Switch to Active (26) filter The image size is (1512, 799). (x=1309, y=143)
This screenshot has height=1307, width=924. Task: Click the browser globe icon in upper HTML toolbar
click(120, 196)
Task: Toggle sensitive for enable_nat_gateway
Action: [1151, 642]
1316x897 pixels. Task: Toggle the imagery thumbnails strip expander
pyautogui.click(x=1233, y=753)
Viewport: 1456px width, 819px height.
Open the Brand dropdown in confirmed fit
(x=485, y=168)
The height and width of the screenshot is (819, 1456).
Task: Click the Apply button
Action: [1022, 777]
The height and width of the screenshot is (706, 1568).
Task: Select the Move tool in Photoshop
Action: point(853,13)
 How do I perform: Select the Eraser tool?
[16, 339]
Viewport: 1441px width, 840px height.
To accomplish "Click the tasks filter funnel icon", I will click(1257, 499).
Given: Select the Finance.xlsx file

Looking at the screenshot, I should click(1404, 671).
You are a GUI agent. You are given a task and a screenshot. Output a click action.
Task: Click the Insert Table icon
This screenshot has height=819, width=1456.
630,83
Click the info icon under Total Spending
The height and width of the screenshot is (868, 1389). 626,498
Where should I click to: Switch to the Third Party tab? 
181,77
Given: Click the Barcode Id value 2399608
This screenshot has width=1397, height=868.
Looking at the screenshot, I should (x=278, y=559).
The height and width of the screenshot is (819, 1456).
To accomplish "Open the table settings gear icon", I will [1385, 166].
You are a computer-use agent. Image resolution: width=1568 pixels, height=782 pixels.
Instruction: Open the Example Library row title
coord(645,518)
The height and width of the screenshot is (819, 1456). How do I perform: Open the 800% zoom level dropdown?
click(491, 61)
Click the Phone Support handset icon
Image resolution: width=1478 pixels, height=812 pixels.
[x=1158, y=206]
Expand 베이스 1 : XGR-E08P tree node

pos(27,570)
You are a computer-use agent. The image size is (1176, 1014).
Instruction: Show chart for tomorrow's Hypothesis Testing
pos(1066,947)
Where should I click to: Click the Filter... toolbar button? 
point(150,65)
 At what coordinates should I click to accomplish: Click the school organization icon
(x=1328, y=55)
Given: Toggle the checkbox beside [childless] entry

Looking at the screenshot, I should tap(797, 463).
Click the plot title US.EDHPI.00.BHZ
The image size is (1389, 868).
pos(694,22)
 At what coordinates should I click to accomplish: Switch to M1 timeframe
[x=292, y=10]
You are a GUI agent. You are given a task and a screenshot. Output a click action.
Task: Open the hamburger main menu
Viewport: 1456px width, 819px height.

• • •

The data should be copied out in full, exactly as it reads.

Switch to Active (26) filter The image size is (1512, 799). (x=1309, y=143)
This screenshot has height=1307, width=924. Task: Click the browser globe icon in upper HTML toolbar
click(120, 196)
Task: Toggle sensitive for enable_nat_gateway
Action: [1151, 642]
1316x897 pixels. Task: Toggle the imagery thumbnails strip expander
pyautogui.click(x=1233, y=753)
Viewport: 1456px width, 819px height.
Open the Brand dropdown in confirmed fit
(x=485, y=168)
The height and width of the screenshot is (819, 1456).
Task: Click the Apply button
Action: [1022, 777]
The height and width of the screenshot is (706, 1568).
Task: Select the Move tool in Photoshop
Action: point(853,13)
 How do I perform: Select the Eraser tool?
[16, 339]
Viewport: 1441px width, 840px height.
To accomplish "Click the tasks filter funnel icon", I will click(1257, 499).
Given: Select the Finance.xlsx file

Looking at the screenshot, I should click(1404, 671).
You are a GUI agent. You are given a task and a screenshot. Output a click action.
Task: Click the Insert Table icon
This screenshot has height=819, width=1456.
630,83
Click the info icon under Total Spending
The height and width of the screenshot is (868, 1389). 626,498
Where should I click to: Switch to the Third Party tab? 
181,77
Given: Click the Barcode Id value 2399608
This screenshot has width=1397, height=868.
Looking at the screenshot, I should (x=278, y=559).
The height and width of the screenshot is (819, 1456).
To accomplish "Open the table settings gear icon", I will [1385, 166].
You are a computer-use agent. Image resolution: width=1568 pixels, height=782 pixels.
Instruction: Open the Example Library row title
coord(645,518)
The height and width of the screenshot is (819, 1456). How do I perform: Open the 800% zoom level dropdown?
click(491, 61)
Click the Phone Support handset icon
Image resolution: width=1478 pixels, height=812 pixels.
[x=1158, y=206]
Expand 베이스 1 : XGR-E08P tree node

pos(27,570)
You are a computer-use agent. The image size is (1176, 1014).
Instruction: Show chart for tomorrow's Hypothesis Testing
pos(1066,947)
Where should I click to: Click the Filter... toolbar button? 
point(150,65)
 At what coordinates should I click to accomplish: Click the school organization icon
(x=1328, y=55)
Given: Toggle the checkbox beside [childless] entry

Looking at the screenshot, I should tap(797, 463).
Click the plot title US.EDHPI.00.BHZ
The image size is (1389, 868).
pos(694,22)
 At what coordinates should I click to accomplish: Switch to M1 timeframe
[x=292, y=10]
You are a GUI agent. You are given a task and a screenshot. Output a click action.
Task: Open the hamburger main menu
Viewport: 1456px width, 819px height.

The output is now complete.